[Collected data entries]
┏━━

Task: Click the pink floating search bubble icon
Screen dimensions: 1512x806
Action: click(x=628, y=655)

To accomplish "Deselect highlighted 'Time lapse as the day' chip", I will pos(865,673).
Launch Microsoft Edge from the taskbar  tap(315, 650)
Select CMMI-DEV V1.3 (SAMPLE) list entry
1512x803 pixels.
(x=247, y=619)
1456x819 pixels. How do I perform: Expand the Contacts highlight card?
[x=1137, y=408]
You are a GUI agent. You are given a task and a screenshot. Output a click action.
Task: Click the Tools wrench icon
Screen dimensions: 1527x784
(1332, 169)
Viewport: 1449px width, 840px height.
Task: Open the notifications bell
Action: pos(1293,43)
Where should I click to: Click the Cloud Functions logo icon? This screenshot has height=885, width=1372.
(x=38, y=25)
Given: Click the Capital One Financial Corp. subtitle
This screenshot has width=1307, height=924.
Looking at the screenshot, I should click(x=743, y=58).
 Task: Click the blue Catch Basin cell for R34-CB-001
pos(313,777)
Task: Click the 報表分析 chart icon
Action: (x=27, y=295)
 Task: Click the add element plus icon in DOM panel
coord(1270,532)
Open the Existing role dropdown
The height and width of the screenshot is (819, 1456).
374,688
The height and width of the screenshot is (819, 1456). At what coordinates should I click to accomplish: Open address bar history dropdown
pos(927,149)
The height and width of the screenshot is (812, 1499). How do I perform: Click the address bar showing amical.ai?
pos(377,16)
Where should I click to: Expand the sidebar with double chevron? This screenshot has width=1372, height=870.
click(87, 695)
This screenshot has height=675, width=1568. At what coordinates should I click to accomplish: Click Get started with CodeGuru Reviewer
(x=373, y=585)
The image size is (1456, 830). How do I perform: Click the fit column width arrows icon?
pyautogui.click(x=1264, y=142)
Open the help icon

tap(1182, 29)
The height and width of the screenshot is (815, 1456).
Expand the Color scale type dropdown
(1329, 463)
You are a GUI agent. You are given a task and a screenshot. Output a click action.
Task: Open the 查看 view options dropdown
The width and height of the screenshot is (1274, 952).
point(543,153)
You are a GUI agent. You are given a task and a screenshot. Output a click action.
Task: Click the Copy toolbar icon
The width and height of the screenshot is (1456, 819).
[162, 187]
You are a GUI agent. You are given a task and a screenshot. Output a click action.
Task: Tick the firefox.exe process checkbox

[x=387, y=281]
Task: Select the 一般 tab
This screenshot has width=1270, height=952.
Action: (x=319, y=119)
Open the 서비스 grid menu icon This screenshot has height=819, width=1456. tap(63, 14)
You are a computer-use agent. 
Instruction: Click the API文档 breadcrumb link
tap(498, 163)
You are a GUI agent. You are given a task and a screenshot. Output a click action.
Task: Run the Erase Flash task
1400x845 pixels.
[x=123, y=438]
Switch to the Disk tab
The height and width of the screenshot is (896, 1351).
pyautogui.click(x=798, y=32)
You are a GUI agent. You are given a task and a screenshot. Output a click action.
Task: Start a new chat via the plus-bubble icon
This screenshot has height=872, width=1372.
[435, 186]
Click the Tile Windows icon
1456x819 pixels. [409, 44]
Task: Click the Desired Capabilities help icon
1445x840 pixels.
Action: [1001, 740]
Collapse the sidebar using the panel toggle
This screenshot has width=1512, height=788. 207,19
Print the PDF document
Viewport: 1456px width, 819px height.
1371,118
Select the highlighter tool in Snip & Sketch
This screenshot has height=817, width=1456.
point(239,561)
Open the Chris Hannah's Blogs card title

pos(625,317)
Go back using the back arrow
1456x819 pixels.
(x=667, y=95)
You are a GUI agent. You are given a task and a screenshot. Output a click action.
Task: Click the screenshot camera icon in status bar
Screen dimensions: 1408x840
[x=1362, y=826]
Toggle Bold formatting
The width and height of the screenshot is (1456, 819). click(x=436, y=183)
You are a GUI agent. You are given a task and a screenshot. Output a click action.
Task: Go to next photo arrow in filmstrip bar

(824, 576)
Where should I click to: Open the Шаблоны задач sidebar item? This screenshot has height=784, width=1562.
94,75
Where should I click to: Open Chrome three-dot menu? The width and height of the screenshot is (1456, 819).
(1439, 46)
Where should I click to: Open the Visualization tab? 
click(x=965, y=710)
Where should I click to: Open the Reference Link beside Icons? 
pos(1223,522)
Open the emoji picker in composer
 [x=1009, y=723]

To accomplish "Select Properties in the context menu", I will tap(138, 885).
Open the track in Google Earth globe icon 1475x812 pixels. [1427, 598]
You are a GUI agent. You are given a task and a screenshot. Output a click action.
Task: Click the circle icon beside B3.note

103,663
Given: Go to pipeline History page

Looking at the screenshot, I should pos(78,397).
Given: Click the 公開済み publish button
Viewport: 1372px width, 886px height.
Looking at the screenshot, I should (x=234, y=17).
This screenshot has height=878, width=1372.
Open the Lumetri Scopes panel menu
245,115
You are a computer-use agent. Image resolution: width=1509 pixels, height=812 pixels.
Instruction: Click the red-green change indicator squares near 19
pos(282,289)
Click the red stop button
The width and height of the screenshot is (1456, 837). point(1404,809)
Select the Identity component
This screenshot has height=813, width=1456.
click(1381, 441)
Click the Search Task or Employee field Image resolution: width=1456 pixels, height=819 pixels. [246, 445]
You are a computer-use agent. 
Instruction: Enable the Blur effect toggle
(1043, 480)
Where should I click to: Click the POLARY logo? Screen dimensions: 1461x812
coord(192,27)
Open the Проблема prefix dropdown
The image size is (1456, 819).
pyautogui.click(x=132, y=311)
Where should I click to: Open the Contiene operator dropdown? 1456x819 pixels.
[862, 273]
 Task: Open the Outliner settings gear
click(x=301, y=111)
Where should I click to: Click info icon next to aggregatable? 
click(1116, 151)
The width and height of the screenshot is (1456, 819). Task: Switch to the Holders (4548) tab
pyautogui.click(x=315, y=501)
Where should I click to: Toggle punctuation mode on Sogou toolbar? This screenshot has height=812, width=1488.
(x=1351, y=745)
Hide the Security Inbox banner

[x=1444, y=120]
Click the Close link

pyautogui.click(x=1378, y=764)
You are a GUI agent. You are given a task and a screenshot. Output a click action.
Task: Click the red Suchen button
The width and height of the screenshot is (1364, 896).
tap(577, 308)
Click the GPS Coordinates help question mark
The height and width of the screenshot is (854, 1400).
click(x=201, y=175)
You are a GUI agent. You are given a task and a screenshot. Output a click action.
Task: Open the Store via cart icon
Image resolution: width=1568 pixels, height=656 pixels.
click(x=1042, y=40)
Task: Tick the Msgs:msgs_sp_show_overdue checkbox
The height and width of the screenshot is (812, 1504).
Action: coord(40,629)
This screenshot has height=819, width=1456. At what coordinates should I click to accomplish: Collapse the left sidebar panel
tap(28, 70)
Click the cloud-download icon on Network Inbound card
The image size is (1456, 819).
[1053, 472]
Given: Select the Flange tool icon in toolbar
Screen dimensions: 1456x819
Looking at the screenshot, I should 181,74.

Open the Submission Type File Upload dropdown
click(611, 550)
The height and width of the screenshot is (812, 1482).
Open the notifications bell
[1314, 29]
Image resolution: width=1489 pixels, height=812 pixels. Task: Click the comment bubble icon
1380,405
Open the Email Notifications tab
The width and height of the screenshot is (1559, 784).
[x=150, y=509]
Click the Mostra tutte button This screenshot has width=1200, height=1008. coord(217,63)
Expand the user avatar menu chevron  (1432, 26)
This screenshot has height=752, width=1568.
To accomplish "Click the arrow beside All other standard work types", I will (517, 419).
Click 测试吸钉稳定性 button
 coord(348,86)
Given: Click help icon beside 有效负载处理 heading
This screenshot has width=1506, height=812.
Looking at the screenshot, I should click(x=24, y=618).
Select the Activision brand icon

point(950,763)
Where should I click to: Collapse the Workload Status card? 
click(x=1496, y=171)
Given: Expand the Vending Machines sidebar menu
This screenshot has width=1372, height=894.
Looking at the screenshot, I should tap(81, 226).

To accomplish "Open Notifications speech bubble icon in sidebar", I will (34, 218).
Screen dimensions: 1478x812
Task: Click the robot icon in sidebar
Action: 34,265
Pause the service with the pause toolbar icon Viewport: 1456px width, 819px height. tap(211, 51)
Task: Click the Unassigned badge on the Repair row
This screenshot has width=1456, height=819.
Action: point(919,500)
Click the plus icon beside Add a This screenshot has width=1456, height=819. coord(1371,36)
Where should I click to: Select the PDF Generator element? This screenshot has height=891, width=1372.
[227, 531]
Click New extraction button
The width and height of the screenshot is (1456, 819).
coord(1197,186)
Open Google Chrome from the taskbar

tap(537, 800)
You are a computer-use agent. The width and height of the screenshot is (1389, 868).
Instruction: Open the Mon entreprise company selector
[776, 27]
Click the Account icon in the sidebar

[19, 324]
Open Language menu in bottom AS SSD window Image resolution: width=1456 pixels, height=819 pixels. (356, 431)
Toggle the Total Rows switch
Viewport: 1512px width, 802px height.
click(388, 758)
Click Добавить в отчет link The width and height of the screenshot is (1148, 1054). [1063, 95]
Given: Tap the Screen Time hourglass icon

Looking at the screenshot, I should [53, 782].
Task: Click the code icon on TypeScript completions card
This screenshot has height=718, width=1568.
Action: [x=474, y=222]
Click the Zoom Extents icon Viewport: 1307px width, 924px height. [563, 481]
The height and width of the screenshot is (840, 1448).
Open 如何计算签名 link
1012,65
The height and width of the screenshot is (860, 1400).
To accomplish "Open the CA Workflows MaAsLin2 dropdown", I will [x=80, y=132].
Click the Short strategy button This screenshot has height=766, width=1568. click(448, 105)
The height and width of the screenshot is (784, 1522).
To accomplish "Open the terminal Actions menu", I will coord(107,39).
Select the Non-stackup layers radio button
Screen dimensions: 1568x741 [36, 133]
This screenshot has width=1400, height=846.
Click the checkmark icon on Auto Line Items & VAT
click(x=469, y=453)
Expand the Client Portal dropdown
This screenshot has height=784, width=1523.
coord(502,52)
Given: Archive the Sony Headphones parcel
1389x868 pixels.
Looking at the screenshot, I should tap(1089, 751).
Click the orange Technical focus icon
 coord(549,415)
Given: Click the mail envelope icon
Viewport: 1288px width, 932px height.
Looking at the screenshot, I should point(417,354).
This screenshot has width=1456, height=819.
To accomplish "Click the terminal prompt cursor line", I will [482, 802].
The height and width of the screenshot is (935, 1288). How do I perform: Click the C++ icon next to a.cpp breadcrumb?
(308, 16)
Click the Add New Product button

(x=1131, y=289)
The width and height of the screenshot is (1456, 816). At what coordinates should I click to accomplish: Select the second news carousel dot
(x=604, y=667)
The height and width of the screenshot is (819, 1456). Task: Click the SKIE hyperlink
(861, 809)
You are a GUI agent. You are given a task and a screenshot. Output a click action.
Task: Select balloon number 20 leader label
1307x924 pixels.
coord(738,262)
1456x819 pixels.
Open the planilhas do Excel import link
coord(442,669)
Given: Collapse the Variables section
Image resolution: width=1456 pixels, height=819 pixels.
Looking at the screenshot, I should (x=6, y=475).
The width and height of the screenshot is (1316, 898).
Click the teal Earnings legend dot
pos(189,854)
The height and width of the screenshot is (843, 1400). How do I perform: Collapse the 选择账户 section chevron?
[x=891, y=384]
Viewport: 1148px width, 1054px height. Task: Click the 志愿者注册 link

┗━━

▸ **Exercise directions**: Working from the records above, write out verbatim only the lines from the line containing "Task: Click the Tools wrench icon" through the line containing "Given: Click the Capital".

▸ **Output for this task**:
Task: Click the Tools wrench icon
Screen dimensions: 1527x784
(1332, 169)
Viewport: 1449px width, 840px height.
Task: Open the notifications bell
Action: pos(1293,43)
Where should I click to: Click the Cloud Functions logo icon? This screenshot has height=885, width=1372.
(x=38, y=25)
Given: Click the Capital One Financial Corp. subtitle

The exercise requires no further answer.